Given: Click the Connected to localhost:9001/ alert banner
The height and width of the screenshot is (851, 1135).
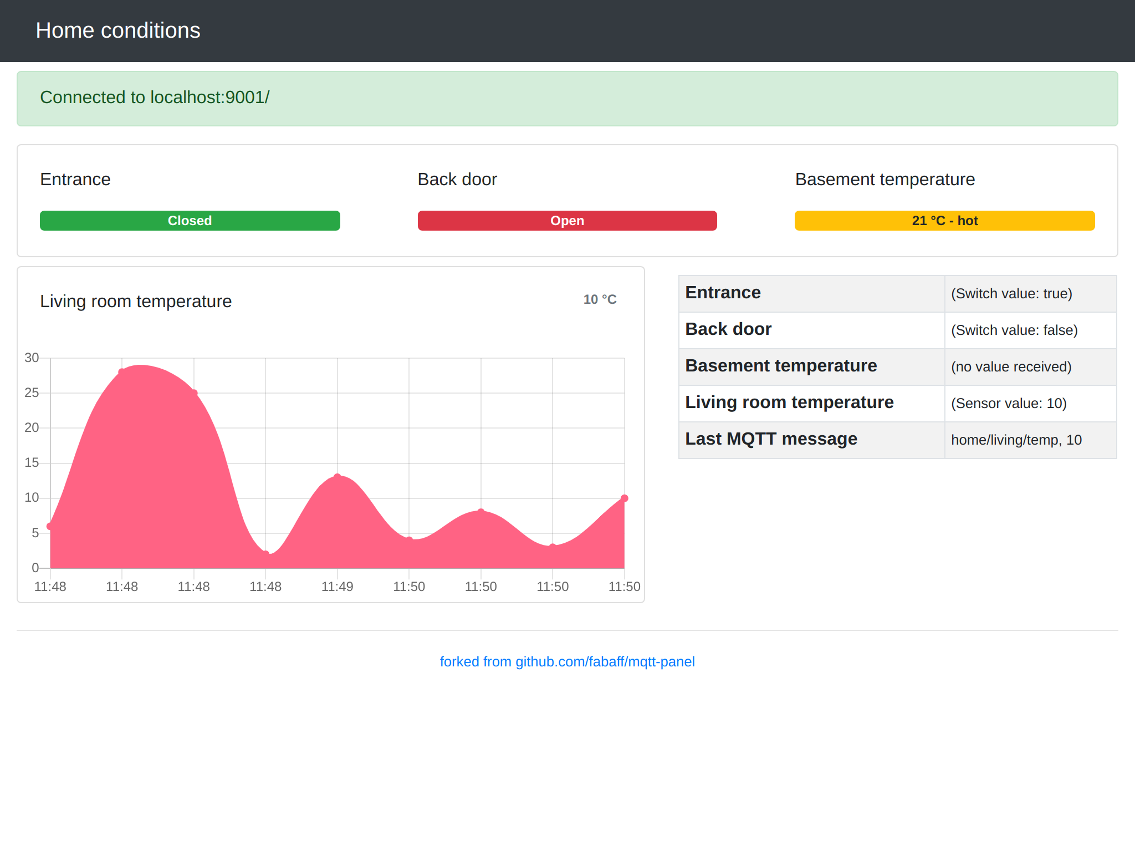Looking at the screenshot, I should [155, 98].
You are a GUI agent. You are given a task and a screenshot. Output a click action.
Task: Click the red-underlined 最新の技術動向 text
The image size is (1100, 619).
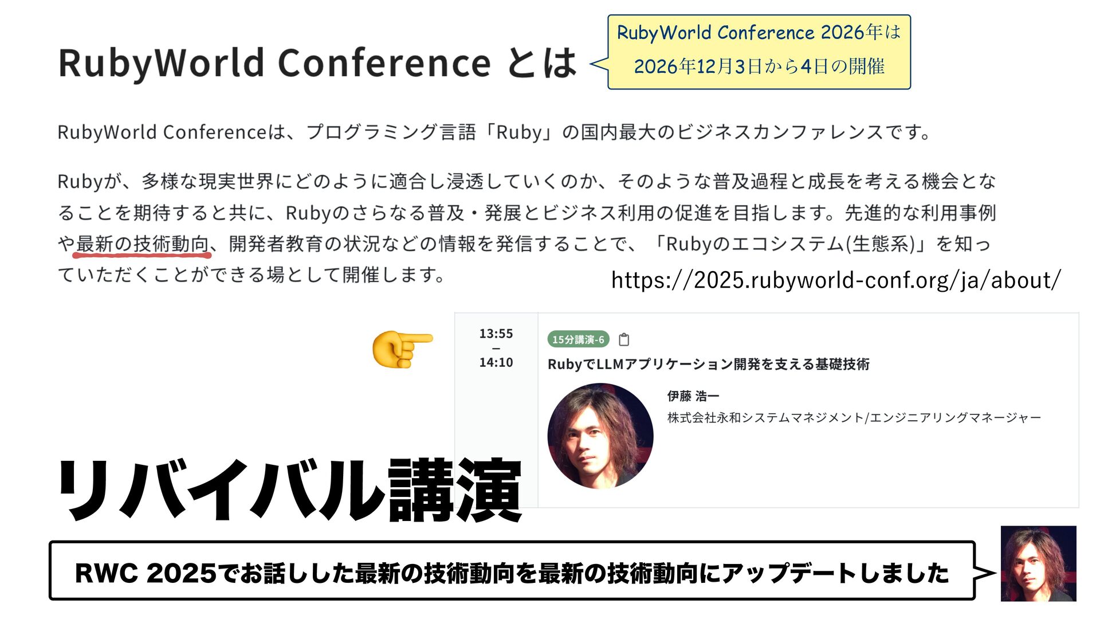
---
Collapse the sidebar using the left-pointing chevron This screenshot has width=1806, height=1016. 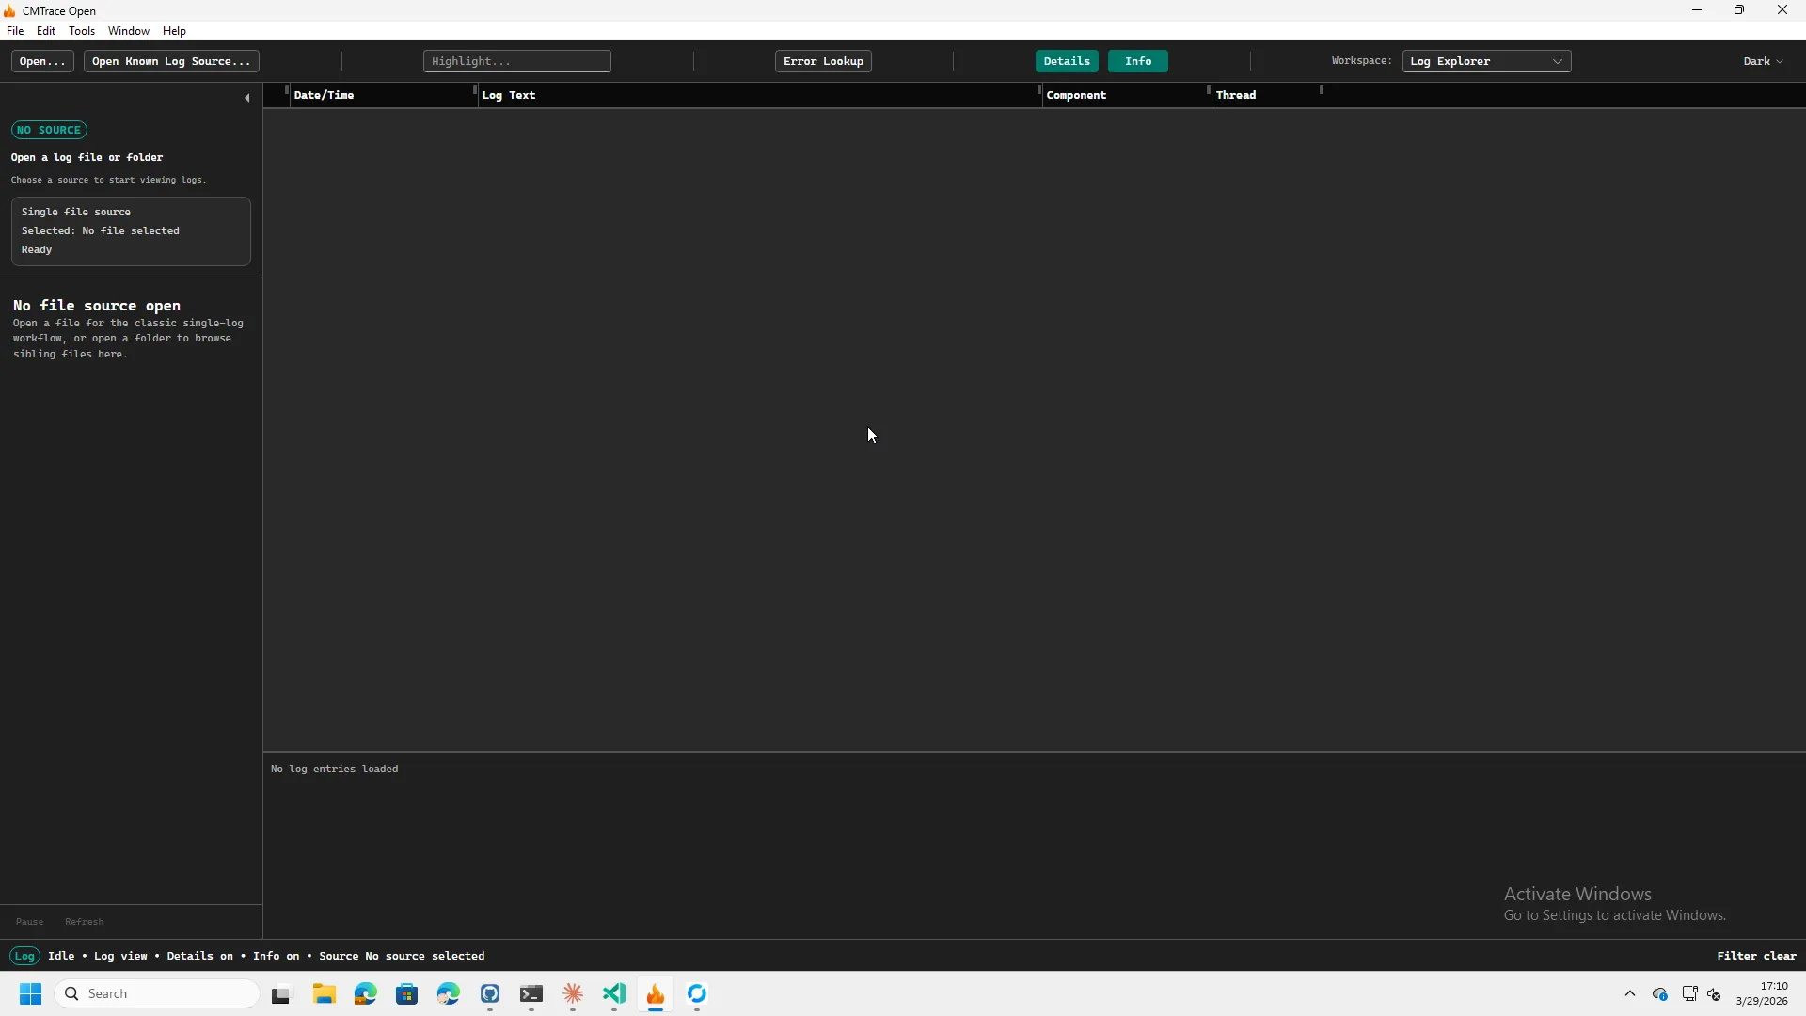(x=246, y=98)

__YOUR GOAL__:
Print, word for word, the lines above that run from the line containing "Given: Click the" to the line containing "The image size is (1100, 619).", both included. Keep the pictures out.

__TASK RESULT__:
Given: Click the Connected to localhost:9001/ alert banner
The height and width of the screenshot is (851, 1135).
Looking at the screenshot, I should [155, 98].
You are a GUI agent. You are given a task and a screenshot. Output a click action.
Task: Click the red-underlined 最新の技術動向 text
The image size is (1100, 619).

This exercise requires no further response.